Sie alle haben sich wie Bernd Eberle aus Krisen befreien können. Er erinnert sich an die Zeit, „als mein ganzes Leben in sich zusammenfiel“. Beruflich hatte er noch nicht richtig Tritt gefasst, die Freundin war schwanger, als er erkrankte und in die Psychiatrie eingewiesen wurde. „Im Anschluss bekam ich eine schwere Depression.“ Die Frau trennte sich von ihm. „Sie war weg, das Kind und auch der Job. Von Freunden war ich enttäuscht.“ Wie ein Misthaufen sei ihm sein Leben damals vorgekommen. Er habe sich selbst stigmatisiert, sich nicht mehr angenommen, für irre erklärt.
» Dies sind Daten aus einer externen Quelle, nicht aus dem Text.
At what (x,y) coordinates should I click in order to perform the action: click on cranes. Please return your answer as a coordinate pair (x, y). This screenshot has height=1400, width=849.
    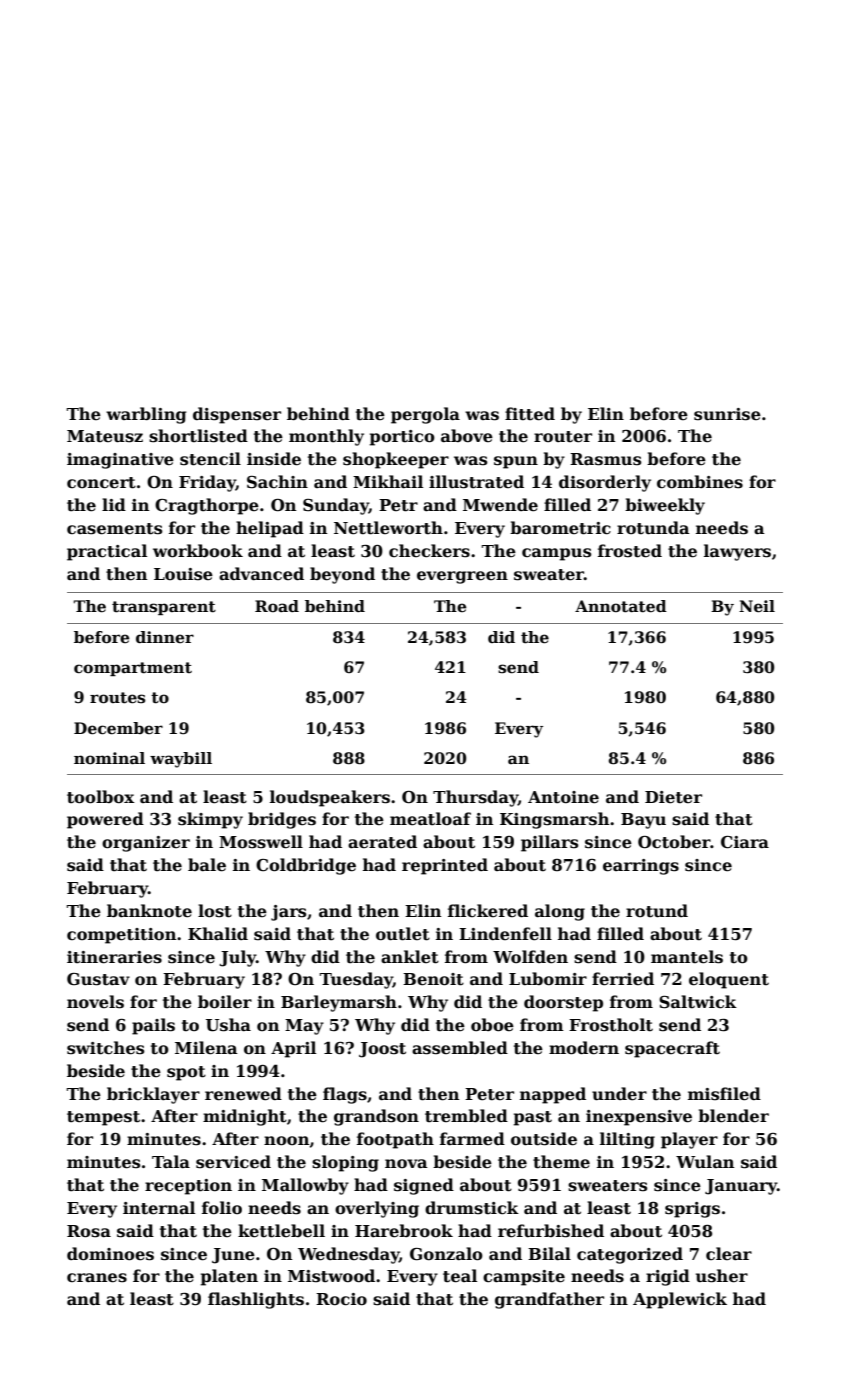
    Looking at the image, I should click on (97, 1278).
Über seinen Recovery-Weg, wie er es nennt, mag der 49-Jährige nicht reden. Dieser Prozess des Wiedererstarkens könne manchmal lange dauern, sagt er lediglich. 2003 zog Eberle nach Bremen, und es dauerte noch ein Dutzend Jahre, bis sich eine neue Chance für ihn auftat. 2016 sprach ihn sein Psychiater auf das Ex-In-Projekt an. Ob das nicht etwas für Eberle sei? Dessen Interesse war geweckt. „Bedingungen für die Ausbildung zum Genesungsbegleiter sind eine gewisse psychische Stabilität und Krisenerfahrung“, sagt er. Beides bescheinigte ihm sein Arzt. Eberle bewarb sich bei „Fokus“, wurde angenommen und begann im August 2016 mit den Kursen.
„Ein Problem war zunächst, wie finanziere ich das?“ Eberle hatte Glück, weil die Bremer Landesregierung damals Geld für die Psychiatriereform gab. Er bekam ein Stipendium, Voraussetzung war, dass er anschließend in einer sozialen Einrichtung arbeitet. Landesmittel flossen auch an freie Träger von Einrichtungen für psychisch Erkrankte, sie richteten damit unter anderem Stellen für Gesundungsbegleiter ein.
Heute müsse die Ausbildung meist selbst bezahlt werden, sagt Utschakowski, Vorstandsmitglied des Ex-In-Vereins in Deutschland. Er würde das Projekt gern ausbauen und verweist auf eine bremen-interne Auswertung. Danach habe sich die Zusammenarbeit im Betreuerteam ebenso verbessert wie die Ansprache der Klienten und deren Behandlungserfolg.
„Eine persönliche Beziehung kommt schneller zustande“, sagt auch Eberle. Ihm liegt viel daran, dass seine Klienten herauskommen „aus ihrem Schneckenhaus“ und das machen, was sie noch können. „Damit nimmt man schon viel Leid von der Seele.“ Für ihn steht fest: „Es gibt keinen Menschen, der ganz gesund ist, und keinen, der völlig krank ist. Wir befinden uns immer in einem Zwischenbereich.“ Deshalb sei es wichtig, den „gesunden Teil“ psychisch Erkrankter zu sehen und sie nicht vorschnell abzustempeln.